One of our most successful outreach efforts is our Veterans' Crisis Line. Since 2007, over 640,000 people have called in, including over 8,000 active-duty service members. 99,000 were referred for care, and over 23,000 rescued from potential suicide—suicides in progress. In 2009 we added on-line chat, and in 2011, a texting service. We continue to find ways of reaching out to Veterans in need, including Native American Veterans.
VA is working with Veterans' Treatment Courts across the country to identify treatment options for many of our Veterans with substance abuse disorders or mental health conditions. We just published a how-to guide to help identify and link Native American Veterans involved with the criminal justice system with VA resources and other providers as an alternative to incarceration.
Veterans and their families need sustainable economic opportunities. Our Office of Tribal Government Relations is working closely with our Veterans Benefits Administration to increase tribal Veterans' access to established benefits such as compensation and pension, vocational rehabilitation, and employment services. The Post 9/11 GI Bill offers college education benefits to eligible Veterans and their families and was expanded last year to provide vocational and other non-degree training.
Let me close with a story that exemplifies the kind of care VA is determined to provide to tribal Veterans.
"Victor" is a 52 year-old Lakota Sioux who served with the Marines from 1967 to 1970, deploying twice to Vietnam. He started to abuse alcohol during his military service, which continued when he came home from Vietnam.
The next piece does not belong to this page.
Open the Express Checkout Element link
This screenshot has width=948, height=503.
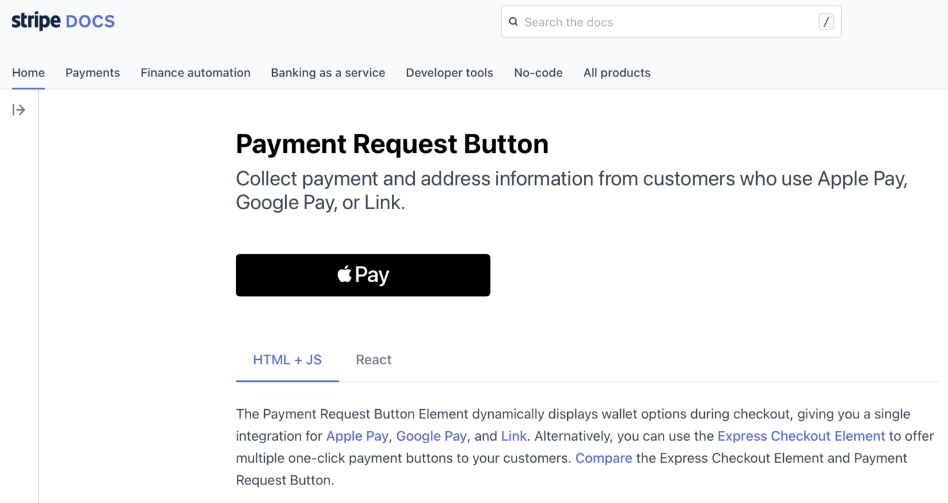(x=800, y=436)
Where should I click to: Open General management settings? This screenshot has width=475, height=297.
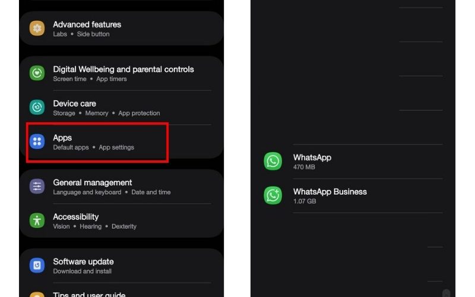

Two marriages and divorces followed over 17 years. After returning from Vietnam, he remembered a clinician suggesting that he might have PTSD, but he did not seek treatment. Warriors are strong enough to withstand combat. He wanted to participate in more traditional ceremonies, like a sweat lodge, yet he avoided them due to crowds and claustrophobic conditions, becoming more withdrawn at work and from his family.
Victor was reluctant to seek care from the local mental health services. Two broken marriages, alcoholism, and struggles at work finally led him to seek treatment at the local VA, where he participated in a telehealth clinic to treat PTSD.
Skeptical at first, Victor is now making progress. He participates in treatment sessions via video conferencing that provide the space and distance he needs to feel safe in exploring his combat memories.
We look forward to a future where Veterans like Victor will no longer have to suffer the effects of war alone—a future where tribal governments, tribal health programs, urban Indian health programs, and Native Veterans view VA as an advocate and a partner.
I appreciate this opportunity to speak with you today. I invite you to change our history. VA will be there for our Native warriors who have safeguarded this Nation for all of us.